Dead Island 2, Dambuster Studio’s upcoming first-person, has put out a few more details about the tech that goes into its zombie pulverising. In a chat with Game Informer, DI2’s senior render programmer and technical art director shone some more light on the procedural FLESH system (Fully Locational Evisceration System for Humanoids) that the game uses to turn its undead shamblers into “meat piñatas”. Fair warning, I’m about to write the words ‘Flesh system’ like a hundred times. It’s too late for me, but you can still escape before the phrase starts to haunt your sleep.
Dambuster has spoken about the Flesh system before, but now they’ve gone into nauseating detail about precisely what the system does and how it manages to do it. The system will procedurally model weapon-appropriate wounds on the bodies of your zombified foes: Knives will slash and hammers will bludgeon, and they’ll pass through layers of skin, fat, muscle, bone and organs to do it. Keep hacking at the same spot on an enemy and you’ll eventually wear through, creating a kind of procedural dismemberment system.
The system applies to every zombie in the game and models all sorts of fine details. At one point, one of the devs beams that they can even apply “bruising around the wounds” of your enemies, depending on the type of weapon you’re using.
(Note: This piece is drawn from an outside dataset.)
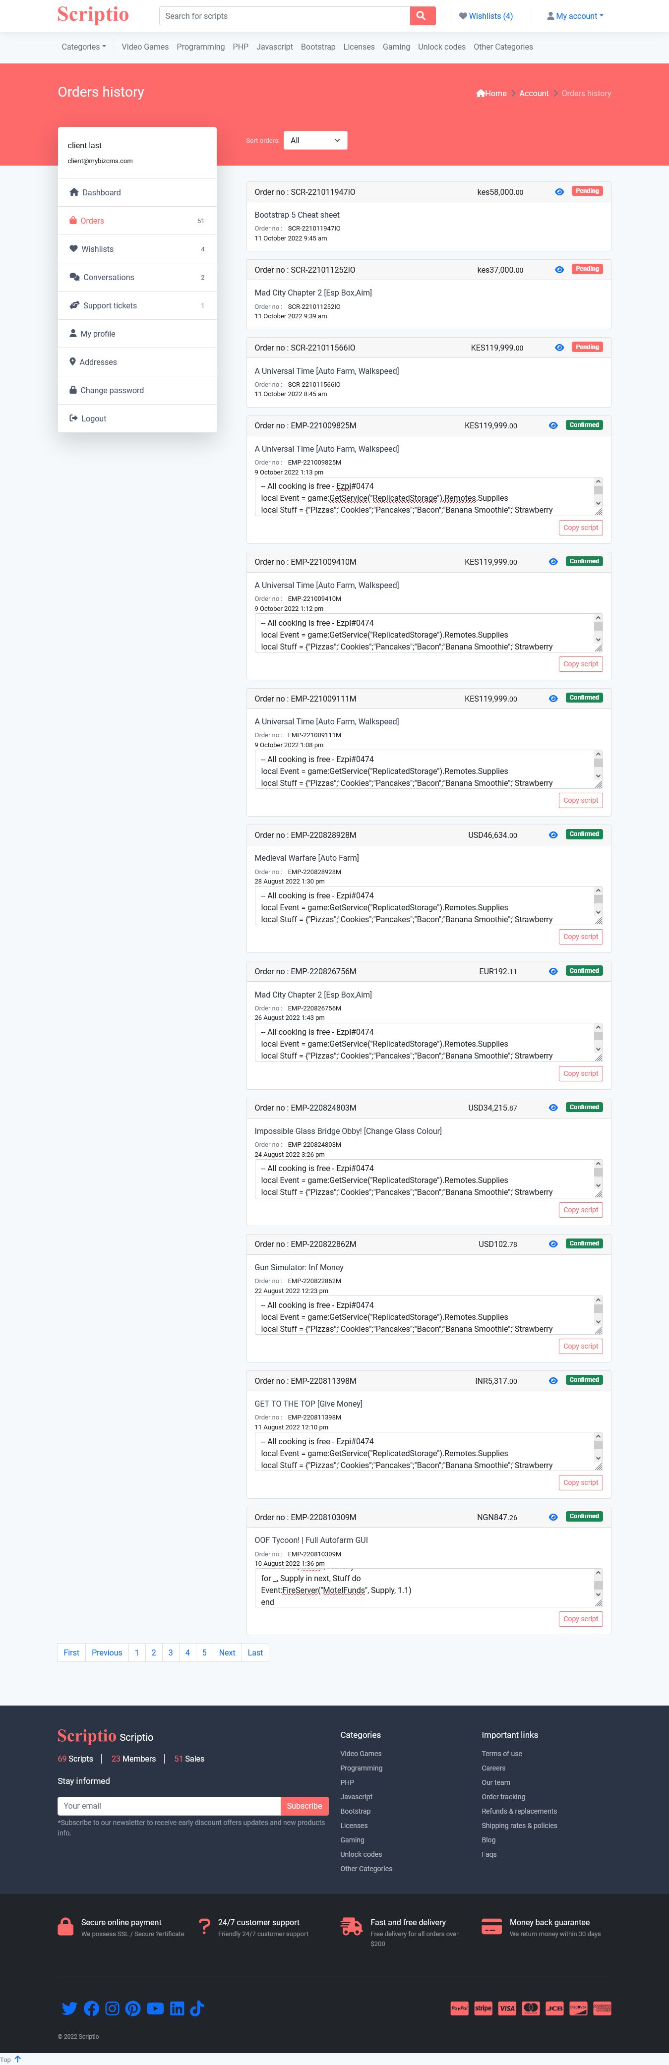Click the Pinterest footer icon
669x2065 pixels.
click(133, 2007)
A boast as impressive as it is disconcerting.
The devs say they’ve put a lot of work into making the system feel right: You’re not going to cut someone in half with a dagger or cause a minor wound with a sledgehammer to the head, but the kind of damage you do inflict will depend on different factors. The zombie’s overall health, how many times you’ve already whacked away at the area you’re targeting, the kind of weapon you’re using, and things of that nature all go into calculating what kind of effects to apply.
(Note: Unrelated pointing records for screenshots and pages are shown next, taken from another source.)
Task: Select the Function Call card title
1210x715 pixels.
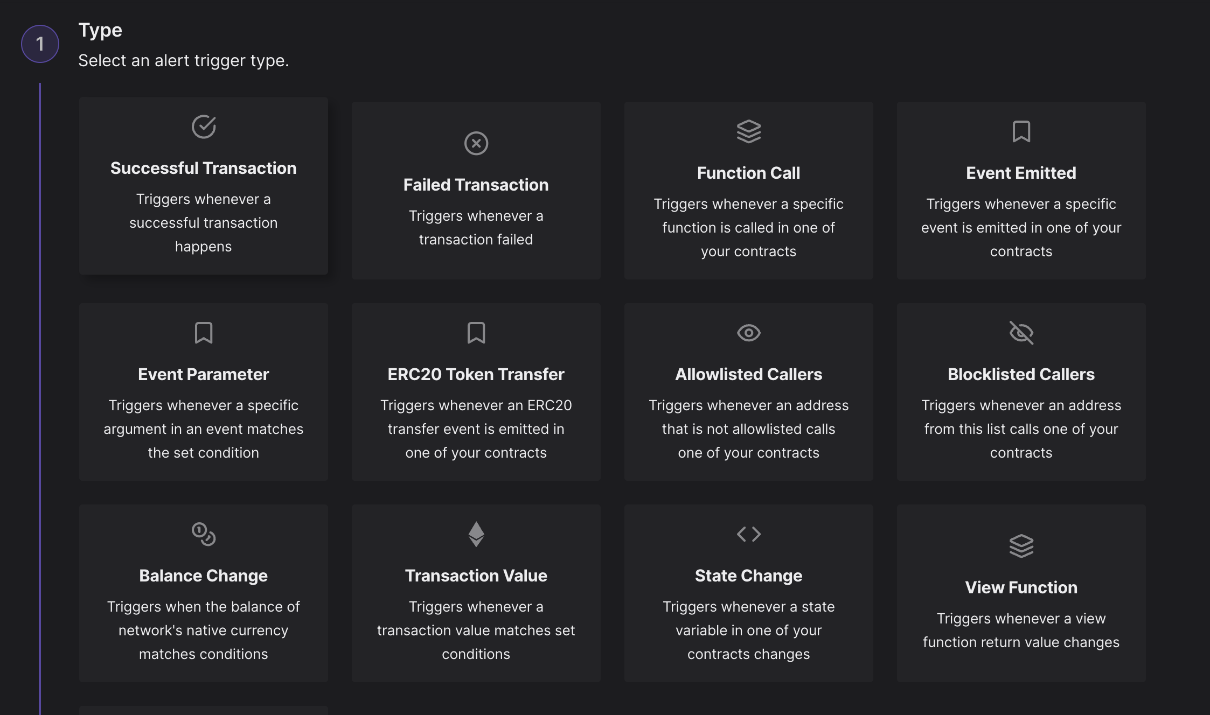Action: click(749, 173)
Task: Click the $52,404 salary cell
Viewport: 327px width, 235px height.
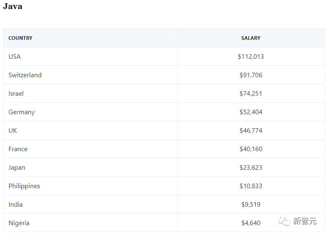Action: [x=251, y=112]
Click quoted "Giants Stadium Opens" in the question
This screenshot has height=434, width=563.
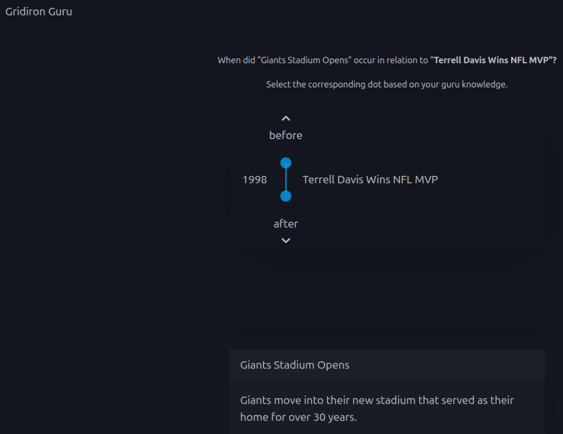pos(304,60)
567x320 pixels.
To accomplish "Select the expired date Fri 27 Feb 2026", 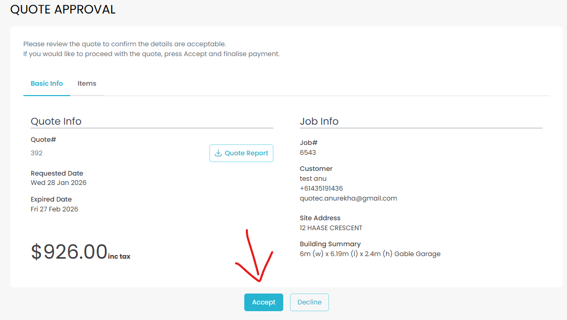I will 54,209.
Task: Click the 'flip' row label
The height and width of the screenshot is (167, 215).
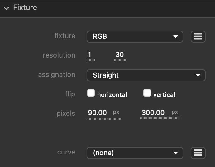Action: (70, 94)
It sounds very impressive, and looks convincing in the gameplay clips shown in the GI video (linked above). And while it might be slightly unnerving to hear people lavish praise on a system about rending apart human bodies, Dambuster says it’s going for a “film-style” or “fake real” kind of violence. “It’s not supposed to make you think ‘Oh this is horrible, I don’t wanna see this,’ you’re supposed to go ‘This is horrible, I do wanna see this,'” say the devs.
Dead Island 2 and its myriad crimes against the human body will launch, finally, on April 28 this year, nine years after it was originally announced. You can find it on the Epic Games Store.